Sunday Independent May 02 2010

 

AT FIRST it was hard to know what to think. When Garda Michael O’Boyce, the outgoing president of the Garda Representative Association (GRA), severely criticised the Government my instinct was to agree with what he said.

But the media was full of respectable and responsible people telling us we should be shocked by Garda O’Boyce’s audacity. According to some, his speech was seditious. He had “crossed a line” into expressing political views, dragging the gardai into “the political arena”. He should be sacked, it was said, if not arrested.

Garda O’Boyce had prepared an address to Minister Dermot Ahern and it was released to the media when the minister decided not to attend the conference. For this he was treated as a threat to democracy. But what did he actually write?

“The Government,” said Garda O’Boyce, “has mismanaged the wealth of this country for more than a decade by allowing our assets to be plundered and robbed by bankers and speculators.” Having given it some consideration, there’s just one word in that sentence with which I’d quibble. It’s the word “allowing”. The Government didn’t allow bankers and speculators to gamble with our futures, it relentlessly encouraged them. I’d go a bit further — I’d say that various media stars, academics and economists also bear responsibility for the debacle. They mindlessly cheered on the reckless greed and attacked anyone who dared urge caution. (The opposition parties, too, were imprudent. They swallowed the philosophy of greed and offered no alternative. Their priority was trying to get a few state cars under their own arses.)

++++

Problem description: Carry on the column about Garda Michael O'Boyce's criticism of the Government from the point where it stops. The material that comes next is separate from the column and unrelated to it.

Collected data:
++++

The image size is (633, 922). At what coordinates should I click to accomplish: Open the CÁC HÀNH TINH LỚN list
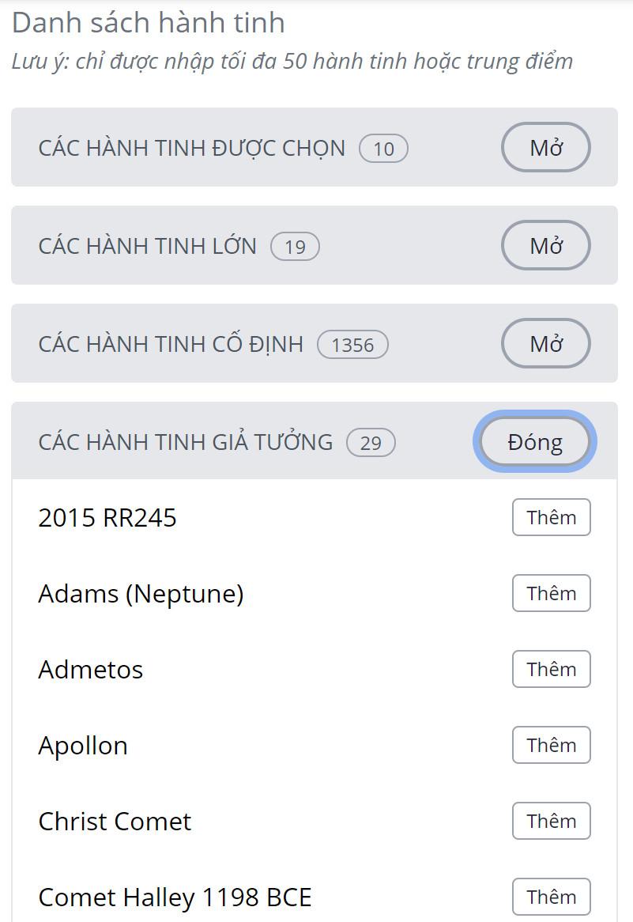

++++

Result for this task:
Garda O’Boyce went on to accuse the Government of “making generations of Irish workers pay the price for this treachery” — well, that’s true. (And it may be about to get much worse than even that.)

So, Garda O’Boyce wasn’t making stuff up. “Men like Fingers and Seanie were held up by government as examples of entrepreneurial skill and business acumen but were nothing more than gombeen men.” That’s true.

Garda O’Boyce intended telling Minister Ahern: “We are angry that we, our children and our children’s children have been sacrificed by this Government, to protect the people who bankrolled your party and robbed the Irish people.” Well, it’s true that Fianna Fail has for years been bankrolled by the property gamblers.

And the first instinct of the Cowen regime was to protect the bankers. Not to salvage a viable banking system, mind you, but to place the solvency of the country on the line in a reckless attempt to protect the solvency of the banks. Including the cursed Anglo.

“Bankers and speculators have bought your party, and in return you have sacrificed the greater good and prosperity of the Irish nation for the benefit of the few — the few who have now taken their ill-gotten gains and secured them in tax havens around the world. Truly, a government of national sabotage.” Now, strictly speaking, that’s not true. The bankers and speculators didn’t actually buy Fianna Fail. It’s more like they have a long lease on the party.

Garda O’Boyce might have had in mind Harry McGee’s startling Irish Times story about how the Government outsourced the preparation of legislation on financial regulation. Who did they outsource it to? An outfit that was “dominated by the financial industry and the private sector”. What sane person could disagree with Garda O’Boyce that “a Government corrupted by years of power has lost touch with the reality of life on a modest salary, if they ever knew it at all”? The garda, incidentally, never said the politicians were corrupt in the sense of taking bribes — although those who wish to muddy the waters have pretended he did. He said they were ”corrupted by years of power”, and surely no one can deny that?

Garda O’Boyce went on to describe “a government whose only agenda is to protect the economic traitors”. I’d have to admit that’s a bit unfair. That’s certainly not the Government’s only agenda. They’re also passionate about building a chaotic, expensive and unfair two-tier health system. And they’re true believers in using dangerous inequality as a social dynamic.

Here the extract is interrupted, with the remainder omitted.